Since the awareness of entanglement was raised by Einstein, Podolski, Rosen and Schrödinger
in the beginning of the last century, it took almost 55 years until entanglement entered the
laboratories as a new resource. Meanwhile, entangled states of various quantum systems
have been investigated. Sofar, their biggest variety was observed in photonic qubit systems.
Thereby, the setups of today's experiments on multi-photon entanglement can all be structured in the following way: They consist of a photon source, a linear optics network by which
the photons are processed and the conditional detection of the photons at the output of the
network.
In this thesis, two new linear optics networks are introduced and their application for
several quantum information tasks is presented. The workhorse of multi-photon quantum
information, spontaneous parametric down conversion, is used in different configurations to
provide the input states for the networks.
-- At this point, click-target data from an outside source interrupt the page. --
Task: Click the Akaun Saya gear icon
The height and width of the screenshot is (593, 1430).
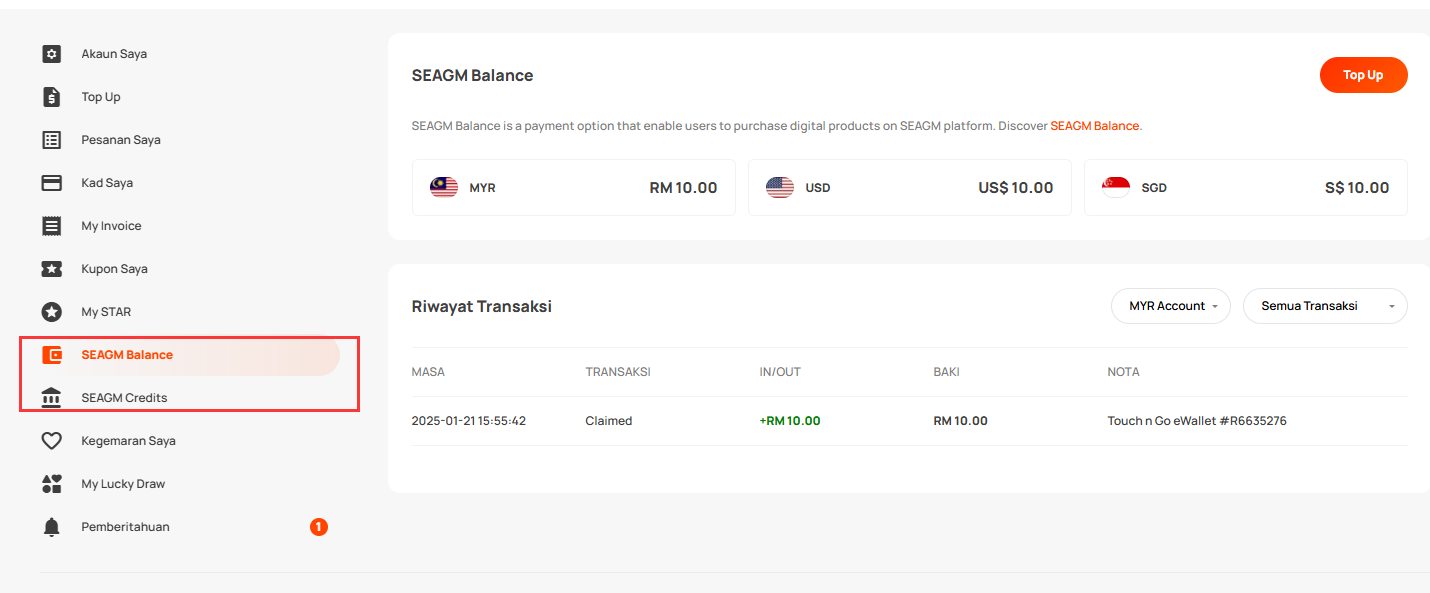Action: [x=52, y=54]
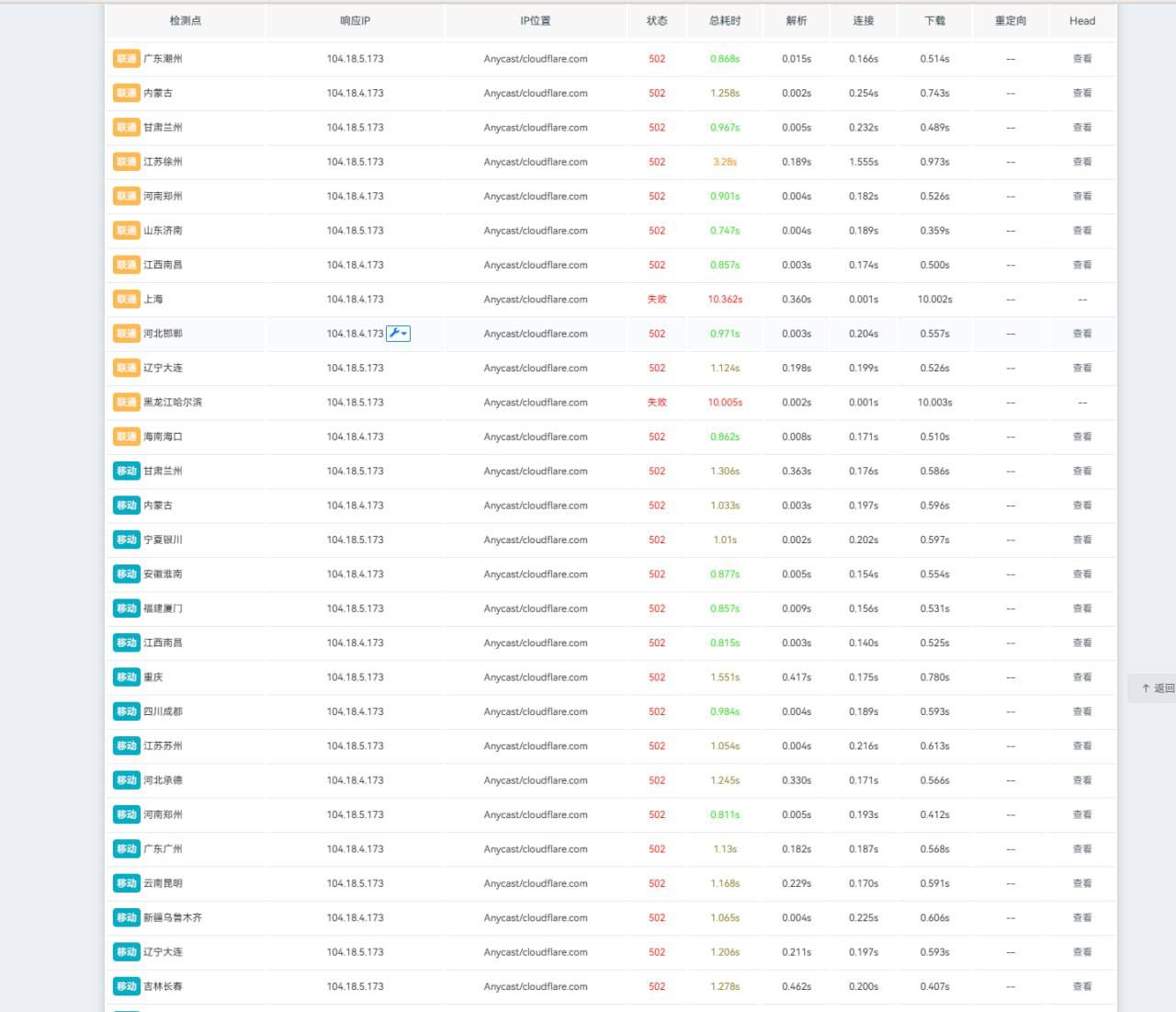Open the wrench tool dropdown beside 104.18.4.173
1176x1012 pixels.
pos(398,334)
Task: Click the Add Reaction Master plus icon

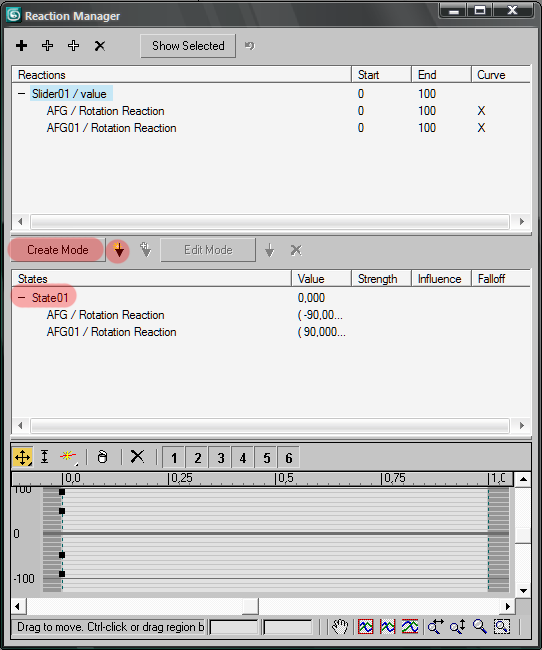Action: [x=22, y=46]

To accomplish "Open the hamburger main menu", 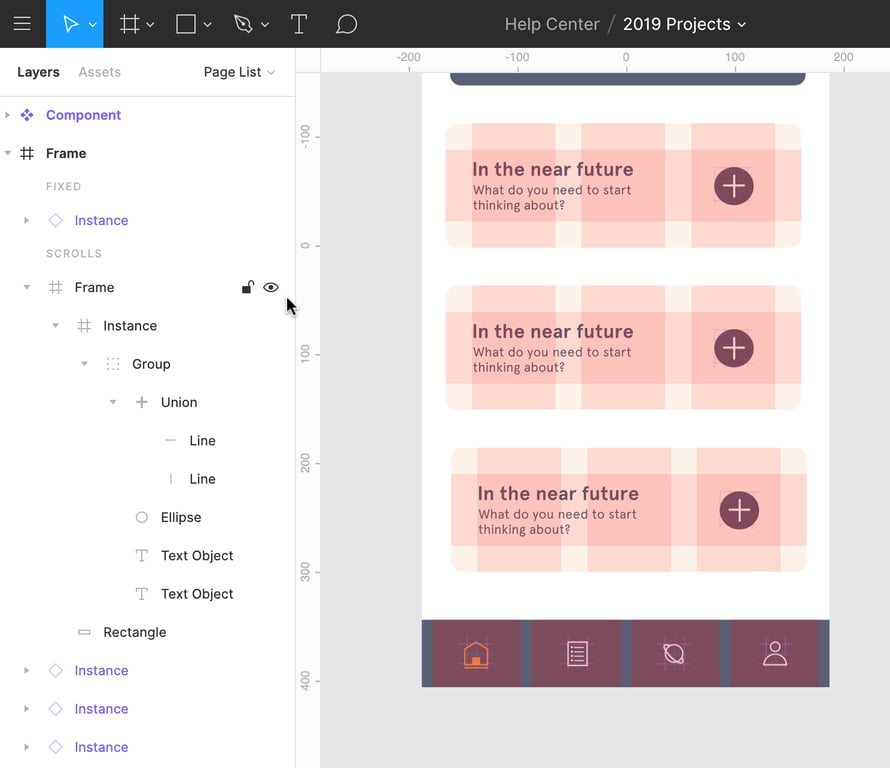I will 22,24.
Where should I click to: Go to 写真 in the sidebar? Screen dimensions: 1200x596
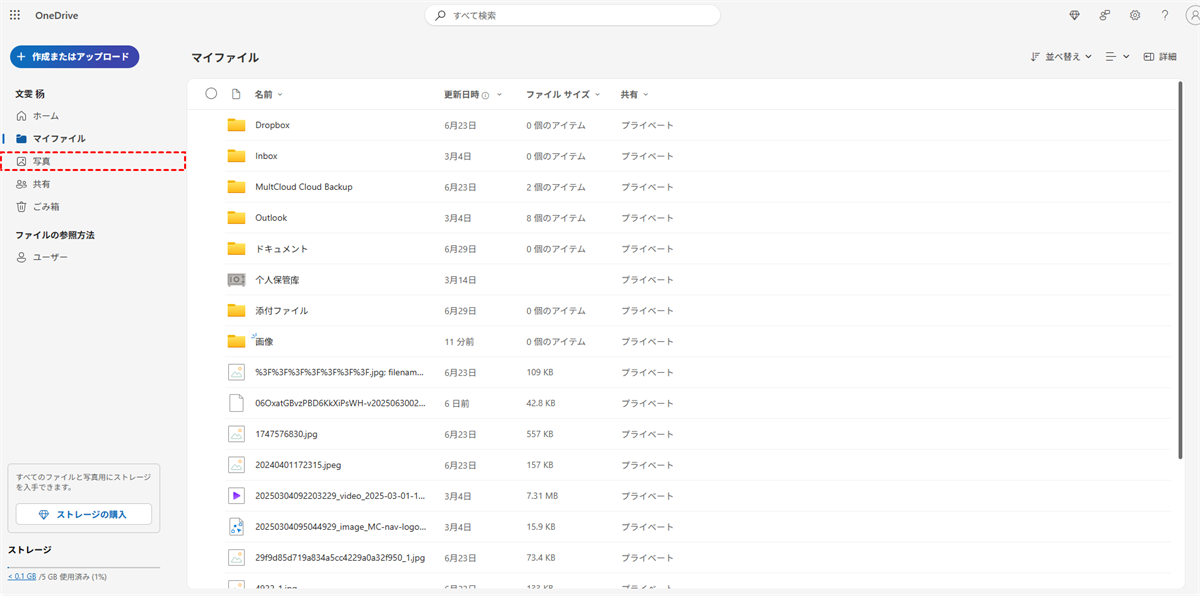(41, 161)
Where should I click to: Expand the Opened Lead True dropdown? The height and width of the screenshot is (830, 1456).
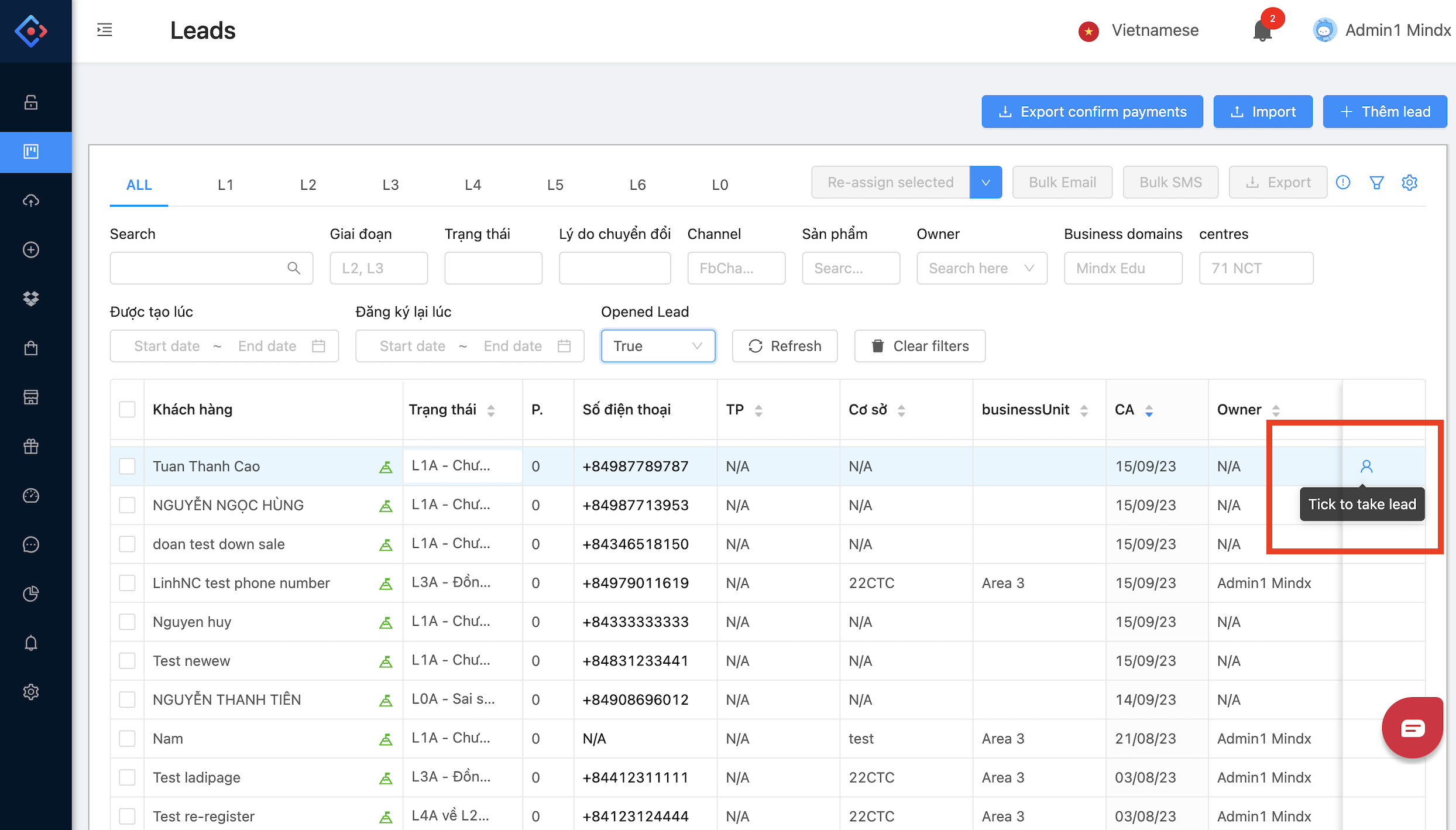point(658,346)
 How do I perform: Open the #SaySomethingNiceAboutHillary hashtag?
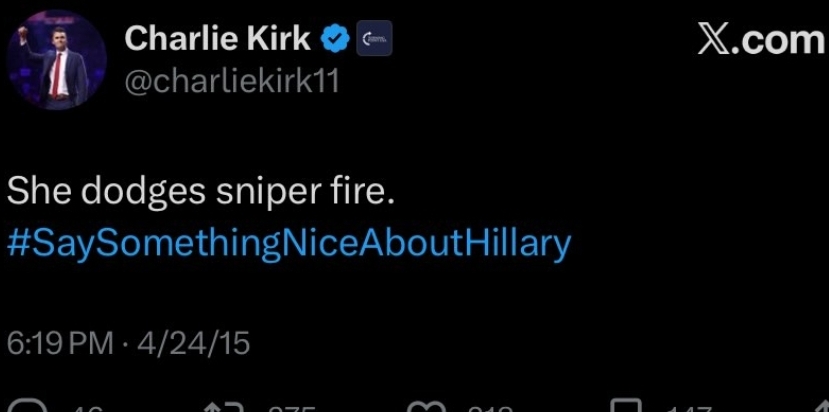pyautogui.click(x=289, y=243)
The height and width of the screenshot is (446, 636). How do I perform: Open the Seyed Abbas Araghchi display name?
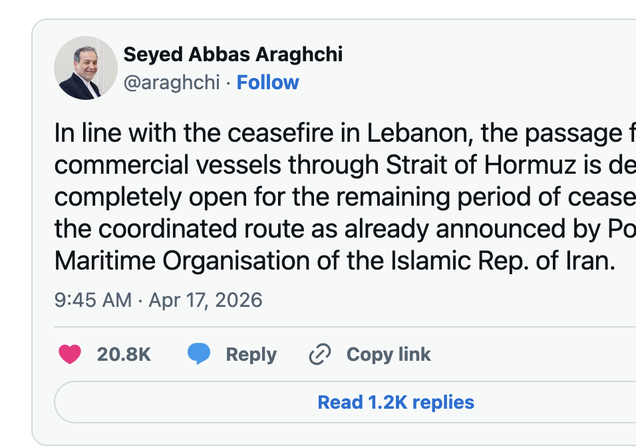(233, 54)
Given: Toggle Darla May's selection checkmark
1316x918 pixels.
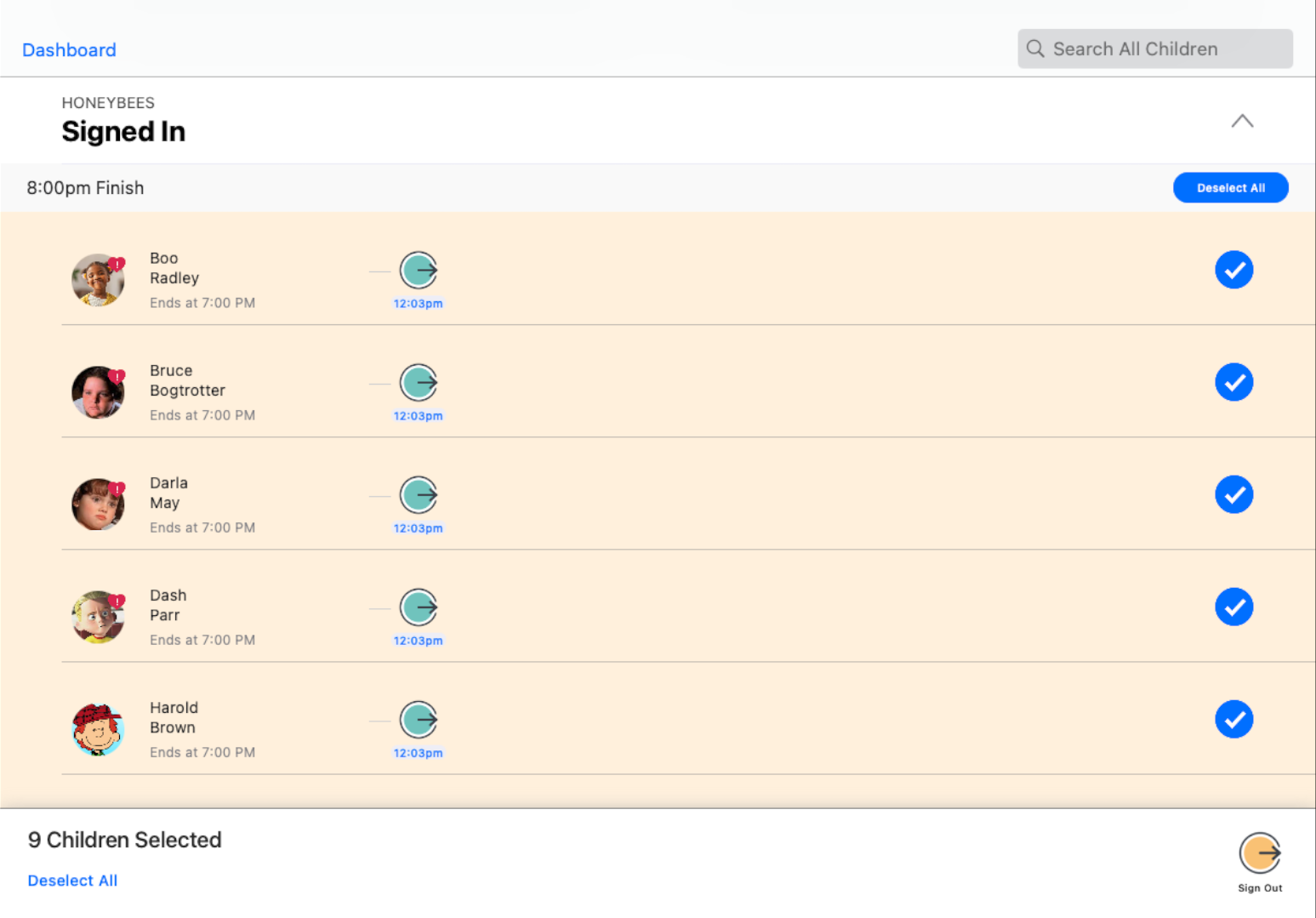Looking at the screenshot, I should click(1233, 495).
The first network is a new design of a controlled phase gate which is particularly interesting for applications in multi-photon experiments as it constitutes an improvement of
former realizations with respect to stability and reliability. This is explicitly demonstrated
by employing the gate in four-photon experiments. In this context, a teleportation and entanglement swapping protocol is performed in which all four Bell states are distinguished by
means of the phase gate. A similar type of measurement applied to the subsystem parts of
two copies of a quantum state, allows further the direct estimation of the state's entanglement
in terms of its concurrence. Finally, starting from two Bell states, the controlled phase gate is
applied for the observation of a four photon cluster state. The analysis of the results focuses
on measurement based quantum computation, the main usage of cluster states.
The second network, fed with the second order emission of non-collinear type II spontaneous parametric down conversion, constitutes a tunable source of a whole family of states.
Up to now the observation of one particular state required one individually tailored setup.
With the network introduced here many different states can be obtained within the same arrangement by tuning a single, easily accessible experimental parameter. These states exhibit
many useful properties and play a central role in several applications of quantum information.
Here, they are used for the solution of a four-player quantum Minority game. It is shown that,
by employing four-qubit entanglement, the quantum version of the game clearly outperforms
its classical counterpart.
Experimental data obtained with both networks are utilized to demonstrate a new method
for the experimental discrimination of different multi-partite entangled states. Although
theoretical classifications of four-qubit entangled states exist, sofar there was no experimental
tool to easily assign an observed state to the one or the other class. The new tool presented
here is based on operators which are formed by the correlations between local measurement
settings that are typical for the respective quantum state.